• WHAT TO DO: Only those lines in the data below from the line containing "This screenshot has width=1280, height=690." through the line containing "Hide the Ertrag", both included, should be restated word for word.

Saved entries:
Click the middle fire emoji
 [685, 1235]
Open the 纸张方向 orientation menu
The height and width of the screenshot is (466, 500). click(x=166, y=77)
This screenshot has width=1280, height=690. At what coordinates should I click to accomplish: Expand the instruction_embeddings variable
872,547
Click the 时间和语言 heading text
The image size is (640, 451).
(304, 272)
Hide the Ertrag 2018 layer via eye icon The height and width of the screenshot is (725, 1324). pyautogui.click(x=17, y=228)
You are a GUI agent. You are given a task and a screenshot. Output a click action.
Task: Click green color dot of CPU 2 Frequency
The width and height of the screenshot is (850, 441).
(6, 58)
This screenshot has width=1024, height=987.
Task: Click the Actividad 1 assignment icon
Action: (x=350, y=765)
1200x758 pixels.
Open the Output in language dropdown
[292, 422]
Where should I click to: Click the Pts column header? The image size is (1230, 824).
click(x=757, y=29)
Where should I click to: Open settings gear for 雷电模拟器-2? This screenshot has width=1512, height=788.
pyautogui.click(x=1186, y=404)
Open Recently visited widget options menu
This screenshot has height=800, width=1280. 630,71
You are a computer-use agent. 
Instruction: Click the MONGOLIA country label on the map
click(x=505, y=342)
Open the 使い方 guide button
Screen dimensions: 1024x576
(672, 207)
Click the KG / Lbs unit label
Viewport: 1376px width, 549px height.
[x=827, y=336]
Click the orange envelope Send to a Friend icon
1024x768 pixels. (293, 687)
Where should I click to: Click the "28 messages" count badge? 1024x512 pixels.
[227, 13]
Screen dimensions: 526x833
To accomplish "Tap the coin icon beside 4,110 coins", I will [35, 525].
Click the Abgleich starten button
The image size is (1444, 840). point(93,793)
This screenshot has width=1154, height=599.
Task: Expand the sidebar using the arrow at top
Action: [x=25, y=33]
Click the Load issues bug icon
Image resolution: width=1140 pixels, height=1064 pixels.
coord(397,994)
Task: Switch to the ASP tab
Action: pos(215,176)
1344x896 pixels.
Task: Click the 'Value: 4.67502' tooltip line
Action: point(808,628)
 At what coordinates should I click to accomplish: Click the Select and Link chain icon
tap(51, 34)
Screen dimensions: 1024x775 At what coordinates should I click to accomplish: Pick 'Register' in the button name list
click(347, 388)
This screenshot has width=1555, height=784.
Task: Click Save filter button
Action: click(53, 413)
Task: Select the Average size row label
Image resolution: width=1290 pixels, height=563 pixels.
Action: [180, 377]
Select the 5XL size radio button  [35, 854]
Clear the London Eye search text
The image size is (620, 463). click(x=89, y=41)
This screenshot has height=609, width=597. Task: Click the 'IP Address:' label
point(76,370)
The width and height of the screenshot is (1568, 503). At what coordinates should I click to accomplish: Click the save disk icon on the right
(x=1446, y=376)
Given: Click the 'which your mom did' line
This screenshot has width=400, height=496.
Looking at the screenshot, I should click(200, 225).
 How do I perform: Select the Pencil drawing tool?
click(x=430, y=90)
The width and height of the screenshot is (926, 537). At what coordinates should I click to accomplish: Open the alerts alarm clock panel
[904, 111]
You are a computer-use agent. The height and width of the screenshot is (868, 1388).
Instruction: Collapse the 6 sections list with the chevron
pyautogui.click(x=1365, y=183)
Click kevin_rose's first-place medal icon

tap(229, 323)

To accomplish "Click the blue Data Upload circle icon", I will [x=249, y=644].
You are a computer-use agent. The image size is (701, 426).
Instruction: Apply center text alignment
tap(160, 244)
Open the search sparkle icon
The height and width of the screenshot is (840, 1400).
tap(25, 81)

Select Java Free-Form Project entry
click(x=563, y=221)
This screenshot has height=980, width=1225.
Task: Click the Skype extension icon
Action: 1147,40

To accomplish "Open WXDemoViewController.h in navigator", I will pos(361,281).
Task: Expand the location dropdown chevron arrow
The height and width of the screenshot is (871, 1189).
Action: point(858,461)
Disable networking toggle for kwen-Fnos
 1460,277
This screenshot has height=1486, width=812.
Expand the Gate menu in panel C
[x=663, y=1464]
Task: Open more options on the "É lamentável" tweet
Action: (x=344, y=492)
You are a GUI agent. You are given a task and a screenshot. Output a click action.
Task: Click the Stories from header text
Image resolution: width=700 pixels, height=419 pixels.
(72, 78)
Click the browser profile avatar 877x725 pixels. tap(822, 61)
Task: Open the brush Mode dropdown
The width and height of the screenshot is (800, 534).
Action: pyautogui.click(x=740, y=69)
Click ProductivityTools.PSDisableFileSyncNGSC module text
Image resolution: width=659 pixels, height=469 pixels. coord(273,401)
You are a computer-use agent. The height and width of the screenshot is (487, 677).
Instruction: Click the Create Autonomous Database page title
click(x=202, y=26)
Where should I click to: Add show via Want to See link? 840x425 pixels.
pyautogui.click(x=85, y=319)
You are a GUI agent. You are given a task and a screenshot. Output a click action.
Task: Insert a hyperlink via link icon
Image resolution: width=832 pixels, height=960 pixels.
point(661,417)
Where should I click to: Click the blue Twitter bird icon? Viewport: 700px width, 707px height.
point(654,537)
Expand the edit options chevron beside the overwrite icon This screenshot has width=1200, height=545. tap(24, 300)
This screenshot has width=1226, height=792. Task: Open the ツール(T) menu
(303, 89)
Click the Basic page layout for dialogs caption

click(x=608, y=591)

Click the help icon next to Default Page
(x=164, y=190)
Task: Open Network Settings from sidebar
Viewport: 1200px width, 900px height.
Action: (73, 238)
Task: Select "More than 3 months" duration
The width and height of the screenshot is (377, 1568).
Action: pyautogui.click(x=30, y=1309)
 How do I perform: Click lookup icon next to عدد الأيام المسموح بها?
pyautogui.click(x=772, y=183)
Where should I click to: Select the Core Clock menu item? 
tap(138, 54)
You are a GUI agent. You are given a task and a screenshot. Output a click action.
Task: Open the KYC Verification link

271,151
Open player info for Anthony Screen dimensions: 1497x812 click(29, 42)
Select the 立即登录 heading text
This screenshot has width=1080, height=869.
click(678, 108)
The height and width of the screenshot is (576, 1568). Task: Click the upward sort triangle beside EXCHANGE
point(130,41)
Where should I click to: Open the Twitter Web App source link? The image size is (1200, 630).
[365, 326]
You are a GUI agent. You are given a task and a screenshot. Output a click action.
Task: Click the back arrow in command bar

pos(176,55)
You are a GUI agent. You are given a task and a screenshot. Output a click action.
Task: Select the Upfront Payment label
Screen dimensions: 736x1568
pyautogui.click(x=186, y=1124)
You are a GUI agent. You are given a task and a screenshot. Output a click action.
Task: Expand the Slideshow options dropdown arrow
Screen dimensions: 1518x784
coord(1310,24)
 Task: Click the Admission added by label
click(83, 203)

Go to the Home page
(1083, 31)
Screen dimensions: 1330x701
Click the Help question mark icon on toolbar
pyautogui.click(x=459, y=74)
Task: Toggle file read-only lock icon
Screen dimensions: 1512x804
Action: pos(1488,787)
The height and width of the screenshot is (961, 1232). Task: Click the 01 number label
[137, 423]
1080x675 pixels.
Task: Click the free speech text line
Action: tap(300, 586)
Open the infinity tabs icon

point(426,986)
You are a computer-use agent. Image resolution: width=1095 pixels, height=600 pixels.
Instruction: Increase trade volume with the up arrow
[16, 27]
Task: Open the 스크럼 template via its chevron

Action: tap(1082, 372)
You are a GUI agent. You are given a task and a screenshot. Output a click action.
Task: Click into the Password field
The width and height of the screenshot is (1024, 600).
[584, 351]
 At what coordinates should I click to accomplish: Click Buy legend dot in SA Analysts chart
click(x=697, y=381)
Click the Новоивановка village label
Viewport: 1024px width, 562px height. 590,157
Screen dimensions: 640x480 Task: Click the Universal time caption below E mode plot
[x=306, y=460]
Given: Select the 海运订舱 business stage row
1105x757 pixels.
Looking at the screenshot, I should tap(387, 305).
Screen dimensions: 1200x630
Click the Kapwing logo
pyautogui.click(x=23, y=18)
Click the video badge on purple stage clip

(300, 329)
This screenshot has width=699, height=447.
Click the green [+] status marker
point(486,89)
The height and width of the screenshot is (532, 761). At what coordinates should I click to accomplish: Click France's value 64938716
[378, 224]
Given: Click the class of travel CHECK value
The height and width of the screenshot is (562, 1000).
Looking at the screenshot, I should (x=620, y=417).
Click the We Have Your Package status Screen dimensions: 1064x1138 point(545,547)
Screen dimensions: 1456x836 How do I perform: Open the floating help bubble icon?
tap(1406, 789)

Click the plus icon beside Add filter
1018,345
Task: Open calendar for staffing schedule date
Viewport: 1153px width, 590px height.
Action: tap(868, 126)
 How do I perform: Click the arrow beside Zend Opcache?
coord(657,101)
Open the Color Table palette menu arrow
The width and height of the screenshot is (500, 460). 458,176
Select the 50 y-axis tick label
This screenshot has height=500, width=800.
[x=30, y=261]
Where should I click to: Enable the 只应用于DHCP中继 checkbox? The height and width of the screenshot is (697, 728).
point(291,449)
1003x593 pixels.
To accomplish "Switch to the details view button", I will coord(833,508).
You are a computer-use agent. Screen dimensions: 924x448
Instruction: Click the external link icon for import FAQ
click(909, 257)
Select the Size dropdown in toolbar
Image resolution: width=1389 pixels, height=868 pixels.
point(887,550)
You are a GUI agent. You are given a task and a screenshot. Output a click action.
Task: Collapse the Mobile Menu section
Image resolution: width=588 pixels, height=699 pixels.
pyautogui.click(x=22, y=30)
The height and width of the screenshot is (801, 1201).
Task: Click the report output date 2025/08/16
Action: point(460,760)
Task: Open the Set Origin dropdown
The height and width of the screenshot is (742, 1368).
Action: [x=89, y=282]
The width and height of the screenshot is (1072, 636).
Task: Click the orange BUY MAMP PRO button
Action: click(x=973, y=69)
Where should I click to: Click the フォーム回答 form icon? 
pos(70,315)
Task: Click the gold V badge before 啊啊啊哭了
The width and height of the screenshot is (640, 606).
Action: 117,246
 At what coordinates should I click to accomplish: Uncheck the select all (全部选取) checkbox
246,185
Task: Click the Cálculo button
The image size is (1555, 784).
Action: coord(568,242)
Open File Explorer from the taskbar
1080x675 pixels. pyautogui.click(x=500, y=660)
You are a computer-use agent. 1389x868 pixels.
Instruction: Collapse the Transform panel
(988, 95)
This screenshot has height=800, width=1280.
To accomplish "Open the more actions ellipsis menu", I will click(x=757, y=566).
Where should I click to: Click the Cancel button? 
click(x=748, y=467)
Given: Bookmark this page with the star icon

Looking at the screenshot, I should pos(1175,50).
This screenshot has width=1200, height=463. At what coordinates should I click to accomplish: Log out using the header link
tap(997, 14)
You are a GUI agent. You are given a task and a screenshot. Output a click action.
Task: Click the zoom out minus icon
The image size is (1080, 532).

• TASK ANSWER:
This screenshot has width=1280, height=690. At what coordinates should I click to accomplish: Expand the instruction_embeddings variable
872,547
Click the 时间和语言 heading text
The image size is (640, 451).
(304, 272)
Hide the Ertrag 2018 layer via eye icon The height and width of the screenshot is (725, 1324). pyautogui.click(x=17, y=228)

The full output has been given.